I smile and kiss the corner of her mouth. "Be out soon, lovey."

I then close the door in her face, my back immediately hitting the door, as I fall down and curl into a ball, crying on the floor.

I hold my knees to me chest, but immediately push myself up, getting naked, and in the shower.

I glance at my razor, getting visions is me taking it apart and using it to cut. 

I take a couple deep breaths, but then them being caught as i cry, making me choke and cough.

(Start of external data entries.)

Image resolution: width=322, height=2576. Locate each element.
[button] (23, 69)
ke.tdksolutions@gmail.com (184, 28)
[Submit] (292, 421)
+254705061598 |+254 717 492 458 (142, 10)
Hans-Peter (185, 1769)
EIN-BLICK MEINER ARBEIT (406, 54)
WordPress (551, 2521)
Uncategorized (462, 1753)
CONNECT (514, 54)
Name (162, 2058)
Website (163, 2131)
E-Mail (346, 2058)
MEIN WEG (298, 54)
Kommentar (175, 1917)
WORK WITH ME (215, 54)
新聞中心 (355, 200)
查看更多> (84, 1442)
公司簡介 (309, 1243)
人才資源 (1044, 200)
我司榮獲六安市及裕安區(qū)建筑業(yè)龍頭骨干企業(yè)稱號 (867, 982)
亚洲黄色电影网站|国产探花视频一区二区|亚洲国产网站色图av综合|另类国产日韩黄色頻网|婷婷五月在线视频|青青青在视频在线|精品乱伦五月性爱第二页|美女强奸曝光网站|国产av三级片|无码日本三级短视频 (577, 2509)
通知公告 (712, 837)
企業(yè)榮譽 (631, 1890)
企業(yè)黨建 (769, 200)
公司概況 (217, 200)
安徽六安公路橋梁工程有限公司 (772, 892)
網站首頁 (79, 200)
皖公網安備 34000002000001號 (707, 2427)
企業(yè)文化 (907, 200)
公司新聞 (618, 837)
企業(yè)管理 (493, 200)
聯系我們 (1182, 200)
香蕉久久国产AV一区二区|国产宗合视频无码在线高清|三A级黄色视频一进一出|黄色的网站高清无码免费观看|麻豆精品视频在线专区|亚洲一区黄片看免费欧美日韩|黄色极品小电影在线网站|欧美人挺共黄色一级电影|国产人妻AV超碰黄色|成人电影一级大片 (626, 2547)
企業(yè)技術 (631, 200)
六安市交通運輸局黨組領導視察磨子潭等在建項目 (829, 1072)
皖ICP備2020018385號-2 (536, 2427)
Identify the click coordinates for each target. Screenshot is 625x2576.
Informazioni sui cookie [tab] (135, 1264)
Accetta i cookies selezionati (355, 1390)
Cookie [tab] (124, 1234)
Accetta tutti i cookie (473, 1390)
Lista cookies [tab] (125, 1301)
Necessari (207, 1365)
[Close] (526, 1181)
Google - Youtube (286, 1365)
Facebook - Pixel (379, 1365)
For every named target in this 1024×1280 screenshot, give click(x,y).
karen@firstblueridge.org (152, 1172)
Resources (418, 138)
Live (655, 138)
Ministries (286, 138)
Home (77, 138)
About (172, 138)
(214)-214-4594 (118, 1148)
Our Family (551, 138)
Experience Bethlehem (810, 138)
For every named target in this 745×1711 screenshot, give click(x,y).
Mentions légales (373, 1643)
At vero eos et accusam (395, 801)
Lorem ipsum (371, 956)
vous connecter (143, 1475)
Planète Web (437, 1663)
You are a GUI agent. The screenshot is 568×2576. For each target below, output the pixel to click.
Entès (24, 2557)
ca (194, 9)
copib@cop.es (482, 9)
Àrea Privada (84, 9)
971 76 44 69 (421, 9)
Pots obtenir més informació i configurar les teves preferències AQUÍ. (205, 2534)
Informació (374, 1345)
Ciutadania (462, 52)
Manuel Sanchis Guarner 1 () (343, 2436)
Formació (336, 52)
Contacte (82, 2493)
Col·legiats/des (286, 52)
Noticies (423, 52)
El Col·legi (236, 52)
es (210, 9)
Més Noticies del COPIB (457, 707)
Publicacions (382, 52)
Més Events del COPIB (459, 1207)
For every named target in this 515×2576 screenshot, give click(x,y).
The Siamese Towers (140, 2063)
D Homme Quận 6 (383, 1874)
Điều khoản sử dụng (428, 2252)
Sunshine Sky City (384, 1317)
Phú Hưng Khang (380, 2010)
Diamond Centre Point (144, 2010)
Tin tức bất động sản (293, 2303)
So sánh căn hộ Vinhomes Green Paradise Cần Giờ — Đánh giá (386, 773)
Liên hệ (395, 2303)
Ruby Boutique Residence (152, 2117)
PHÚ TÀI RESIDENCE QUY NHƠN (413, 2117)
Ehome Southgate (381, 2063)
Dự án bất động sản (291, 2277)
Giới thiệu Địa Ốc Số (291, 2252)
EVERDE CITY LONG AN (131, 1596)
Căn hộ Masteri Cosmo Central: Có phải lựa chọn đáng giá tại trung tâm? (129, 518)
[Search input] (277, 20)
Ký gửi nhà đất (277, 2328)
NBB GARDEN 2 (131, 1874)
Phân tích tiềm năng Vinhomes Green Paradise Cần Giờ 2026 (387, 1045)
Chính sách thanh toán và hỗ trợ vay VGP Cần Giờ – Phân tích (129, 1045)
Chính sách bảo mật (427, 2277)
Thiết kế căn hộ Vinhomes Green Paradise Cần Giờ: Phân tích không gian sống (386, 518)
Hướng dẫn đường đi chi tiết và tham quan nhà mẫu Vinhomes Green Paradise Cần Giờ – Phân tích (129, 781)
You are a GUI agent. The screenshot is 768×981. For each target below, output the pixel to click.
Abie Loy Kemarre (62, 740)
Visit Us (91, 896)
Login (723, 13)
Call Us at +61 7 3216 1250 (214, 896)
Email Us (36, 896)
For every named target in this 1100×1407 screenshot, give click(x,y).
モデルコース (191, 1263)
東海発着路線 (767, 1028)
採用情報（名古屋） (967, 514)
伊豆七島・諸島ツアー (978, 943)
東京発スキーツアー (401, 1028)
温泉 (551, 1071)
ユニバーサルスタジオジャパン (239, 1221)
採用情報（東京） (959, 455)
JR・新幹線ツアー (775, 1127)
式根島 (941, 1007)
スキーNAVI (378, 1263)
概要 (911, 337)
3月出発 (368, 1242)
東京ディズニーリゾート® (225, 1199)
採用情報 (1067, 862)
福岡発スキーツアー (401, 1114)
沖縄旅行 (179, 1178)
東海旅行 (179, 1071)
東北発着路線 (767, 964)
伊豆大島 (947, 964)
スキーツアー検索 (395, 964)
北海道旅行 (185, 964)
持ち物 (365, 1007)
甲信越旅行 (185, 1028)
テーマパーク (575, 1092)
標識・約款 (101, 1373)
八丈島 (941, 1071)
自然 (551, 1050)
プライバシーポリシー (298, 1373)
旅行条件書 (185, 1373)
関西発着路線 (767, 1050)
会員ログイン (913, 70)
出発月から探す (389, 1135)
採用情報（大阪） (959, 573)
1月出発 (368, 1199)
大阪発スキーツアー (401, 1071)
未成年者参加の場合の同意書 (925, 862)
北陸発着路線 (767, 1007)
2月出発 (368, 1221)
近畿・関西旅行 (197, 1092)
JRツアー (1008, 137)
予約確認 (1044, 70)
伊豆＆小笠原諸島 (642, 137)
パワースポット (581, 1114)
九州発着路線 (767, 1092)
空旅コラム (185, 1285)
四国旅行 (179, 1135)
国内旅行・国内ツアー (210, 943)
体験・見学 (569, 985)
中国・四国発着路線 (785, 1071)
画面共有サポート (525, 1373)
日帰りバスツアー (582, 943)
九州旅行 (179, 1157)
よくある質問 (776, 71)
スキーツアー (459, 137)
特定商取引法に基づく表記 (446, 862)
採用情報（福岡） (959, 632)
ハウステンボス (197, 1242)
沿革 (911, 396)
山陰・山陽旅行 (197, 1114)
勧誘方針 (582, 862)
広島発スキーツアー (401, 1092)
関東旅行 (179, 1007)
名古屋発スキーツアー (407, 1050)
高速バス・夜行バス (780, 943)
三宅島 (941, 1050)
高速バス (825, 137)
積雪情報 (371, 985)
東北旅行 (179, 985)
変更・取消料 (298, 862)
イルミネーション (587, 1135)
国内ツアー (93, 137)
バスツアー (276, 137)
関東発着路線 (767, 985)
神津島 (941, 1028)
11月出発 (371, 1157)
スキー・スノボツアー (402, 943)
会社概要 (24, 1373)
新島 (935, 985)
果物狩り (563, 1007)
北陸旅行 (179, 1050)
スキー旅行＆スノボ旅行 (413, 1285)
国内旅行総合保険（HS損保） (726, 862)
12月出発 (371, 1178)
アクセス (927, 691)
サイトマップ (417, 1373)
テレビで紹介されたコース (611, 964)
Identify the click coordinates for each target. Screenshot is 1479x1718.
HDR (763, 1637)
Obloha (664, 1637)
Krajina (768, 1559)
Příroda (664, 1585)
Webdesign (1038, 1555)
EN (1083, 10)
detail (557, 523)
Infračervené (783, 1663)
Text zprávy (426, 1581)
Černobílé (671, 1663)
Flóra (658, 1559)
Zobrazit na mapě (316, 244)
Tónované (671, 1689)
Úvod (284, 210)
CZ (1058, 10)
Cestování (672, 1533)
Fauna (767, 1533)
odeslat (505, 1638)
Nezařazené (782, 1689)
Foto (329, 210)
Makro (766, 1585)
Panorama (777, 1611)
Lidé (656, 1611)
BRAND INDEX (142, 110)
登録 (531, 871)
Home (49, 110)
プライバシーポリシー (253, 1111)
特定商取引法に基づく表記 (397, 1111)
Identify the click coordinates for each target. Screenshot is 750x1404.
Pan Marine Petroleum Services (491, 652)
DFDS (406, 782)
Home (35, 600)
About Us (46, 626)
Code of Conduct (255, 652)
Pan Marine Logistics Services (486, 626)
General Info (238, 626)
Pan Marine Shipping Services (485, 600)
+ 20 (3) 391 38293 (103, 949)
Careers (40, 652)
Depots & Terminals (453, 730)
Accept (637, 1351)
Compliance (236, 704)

Damnit. Shut up. I thought to myself, hoping Billie wouldn't hear and get suspicious...

I contemplate taking apart my razor... knowing I'll use it if I do. And I know if I use it... I'll regret it. Or maybe I won't...

I cry and hold a hand over my mouth, as I slowly pick up the razor...

⚠️tw⚠️ *delusions*

Don't do it Troian. You know it's bad. It's not worth it. It won't help. I tell myself in my head.

*Do it. You'll stop crying.

*You deserve it.

*You're just a psycho mental patient, waiting to happen.

*You're worth nothing. Everyone hates you anyway.

*Billie hates you.

Voices that weren't mine speak in whispers and screeches... each sentence is a new voice.